DATA SECTION |
## begin
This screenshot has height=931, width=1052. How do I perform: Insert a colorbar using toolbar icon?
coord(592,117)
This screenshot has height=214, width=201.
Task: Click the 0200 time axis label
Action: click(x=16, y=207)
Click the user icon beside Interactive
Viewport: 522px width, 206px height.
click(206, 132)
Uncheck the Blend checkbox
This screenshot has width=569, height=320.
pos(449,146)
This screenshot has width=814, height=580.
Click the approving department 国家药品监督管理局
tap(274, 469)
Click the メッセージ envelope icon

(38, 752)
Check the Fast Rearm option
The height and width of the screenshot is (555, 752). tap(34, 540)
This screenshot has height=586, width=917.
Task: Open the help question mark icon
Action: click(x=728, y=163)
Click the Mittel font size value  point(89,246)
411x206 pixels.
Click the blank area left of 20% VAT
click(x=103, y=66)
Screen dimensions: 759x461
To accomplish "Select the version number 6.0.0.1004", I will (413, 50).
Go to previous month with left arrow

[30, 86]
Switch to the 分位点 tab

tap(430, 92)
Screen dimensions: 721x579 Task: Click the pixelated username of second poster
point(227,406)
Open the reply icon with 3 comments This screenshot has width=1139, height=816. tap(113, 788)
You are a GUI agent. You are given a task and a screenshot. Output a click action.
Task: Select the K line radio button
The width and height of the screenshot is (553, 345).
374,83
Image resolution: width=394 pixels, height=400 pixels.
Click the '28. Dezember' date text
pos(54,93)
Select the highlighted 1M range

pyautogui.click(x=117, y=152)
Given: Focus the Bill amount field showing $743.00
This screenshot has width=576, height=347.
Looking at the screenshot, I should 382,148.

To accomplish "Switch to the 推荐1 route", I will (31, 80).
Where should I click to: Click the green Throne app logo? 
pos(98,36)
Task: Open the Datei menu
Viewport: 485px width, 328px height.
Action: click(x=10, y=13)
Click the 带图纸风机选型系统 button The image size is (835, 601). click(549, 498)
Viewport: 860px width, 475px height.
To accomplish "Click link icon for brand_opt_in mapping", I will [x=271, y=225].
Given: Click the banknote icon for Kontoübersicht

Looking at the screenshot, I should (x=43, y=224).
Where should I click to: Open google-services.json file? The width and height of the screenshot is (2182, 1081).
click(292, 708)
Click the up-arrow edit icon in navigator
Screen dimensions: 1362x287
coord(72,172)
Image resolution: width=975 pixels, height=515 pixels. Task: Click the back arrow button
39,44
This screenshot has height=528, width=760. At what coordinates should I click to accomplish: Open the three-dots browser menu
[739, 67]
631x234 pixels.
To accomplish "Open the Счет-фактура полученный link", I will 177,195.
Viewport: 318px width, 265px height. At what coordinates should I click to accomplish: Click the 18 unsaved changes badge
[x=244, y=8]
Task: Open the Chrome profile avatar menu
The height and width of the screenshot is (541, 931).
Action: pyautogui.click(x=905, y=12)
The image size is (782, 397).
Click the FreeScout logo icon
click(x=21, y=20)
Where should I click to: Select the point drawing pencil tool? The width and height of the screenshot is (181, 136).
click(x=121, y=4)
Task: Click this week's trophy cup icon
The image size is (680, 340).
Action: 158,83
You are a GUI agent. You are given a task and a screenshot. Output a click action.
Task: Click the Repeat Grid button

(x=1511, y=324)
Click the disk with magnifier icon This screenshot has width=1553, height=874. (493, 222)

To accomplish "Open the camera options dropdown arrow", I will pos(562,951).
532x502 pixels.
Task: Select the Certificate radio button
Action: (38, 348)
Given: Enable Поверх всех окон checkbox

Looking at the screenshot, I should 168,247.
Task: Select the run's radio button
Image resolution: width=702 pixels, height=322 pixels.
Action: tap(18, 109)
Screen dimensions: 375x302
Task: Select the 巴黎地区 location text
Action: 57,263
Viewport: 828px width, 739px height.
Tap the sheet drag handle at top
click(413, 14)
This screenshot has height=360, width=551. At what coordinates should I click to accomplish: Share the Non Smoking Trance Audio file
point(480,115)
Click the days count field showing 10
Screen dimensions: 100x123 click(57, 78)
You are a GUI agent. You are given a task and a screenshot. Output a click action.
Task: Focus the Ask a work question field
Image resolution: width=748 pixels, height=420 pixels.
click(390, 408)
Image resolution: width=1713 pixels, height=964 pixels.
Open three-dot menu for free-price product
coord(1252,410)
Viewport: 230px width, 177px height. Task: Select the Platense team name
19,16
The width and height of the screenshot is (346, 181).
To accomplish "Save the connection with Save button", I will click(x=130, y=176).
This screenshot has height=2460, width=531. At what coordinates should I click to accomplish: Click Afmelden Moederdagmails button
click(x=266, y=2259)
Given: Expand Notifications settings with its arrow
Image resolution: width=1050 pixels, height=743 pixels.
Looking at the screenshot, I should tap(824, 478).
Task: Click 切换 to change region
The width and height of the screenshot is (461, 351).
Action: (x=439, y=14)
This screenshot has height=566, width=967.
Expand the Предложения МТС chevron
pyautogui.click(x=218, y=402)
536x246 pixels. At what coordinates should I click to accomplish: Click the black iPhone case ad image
## end
WHAT TO WORK ON |
Can you reproduce the data from the line with "Click the disk" through the end, replacing "Image resolution" with "Image size" and keeping everything else the same?

ANSWER FOR THE TASK |
Click the disk with magnifier icon This screenshot has width=1553, height=874. (493, 222)

To accomplish "Open the camera options dropdown arrow", I will pos(562,951).
532x502 pixels.
Task: Select the Certificate radio button
Action: (38, 348)
Given: Enable Поверх всех окон checkbox

Looking at the screenshot, I should 168,247.
Task: Select the run's radio button
Image size: width=702 pixels, height=322 pixels.
Action: tap(18, 109)
Screen dimensions: 375x302
Task: Select the 巴黎地区 location text
Action: 57,263
Viewport: 828px width, 739px height.
Tap the sheet drag handle at top
click(413, 14)
This screenshot has height=360, width=551. At what coordinates should I click to accomplish: Share the Non Smoking Trance Audio file
point(480,115)
Click the days count field showing 10
Screen dimensions: 100x123 click(57, 78)
You are a GUI agent. You are given a task and a screenshot. Output a click action.
Task: Focus the Ask a work question field
Image size: width=748 pixels, height=420 pixels.
click(390, 408)
Image size: width=1713 pixels, height=964 pixels.
Open three-dot menu for free-price product
coord(1252,410)
Viewport: 230px width, 177px height. Task: Select the Platense team name
19,16
The width and height of the screenshot is (346, 181).
To accomplish "Save the connection with Save button", I will click(x=130, y=176).
This screenshot has height=2460, width=531. At what coordinates should I click to accomplish: Click Afmelden Moederdagmails button
click(x=266, y=2259)
Given: Expand Notifications settings with its arrow
Image size: width=1050 pixels, height=743 pixels.
Looking at the screenshot, I should tap(824, 478).
Task: Click 切换 to change region
The width and height of the screenshot is (461, 351).
Action: (x=439, y=14)
This screenshot has height=566, width=967.
Expand the Предложения МТС chevron
pyautogui.click(x=218, y=402)
536x246 pixels. At what coordinates should I click to accomplish: Click the black iPhone case ad image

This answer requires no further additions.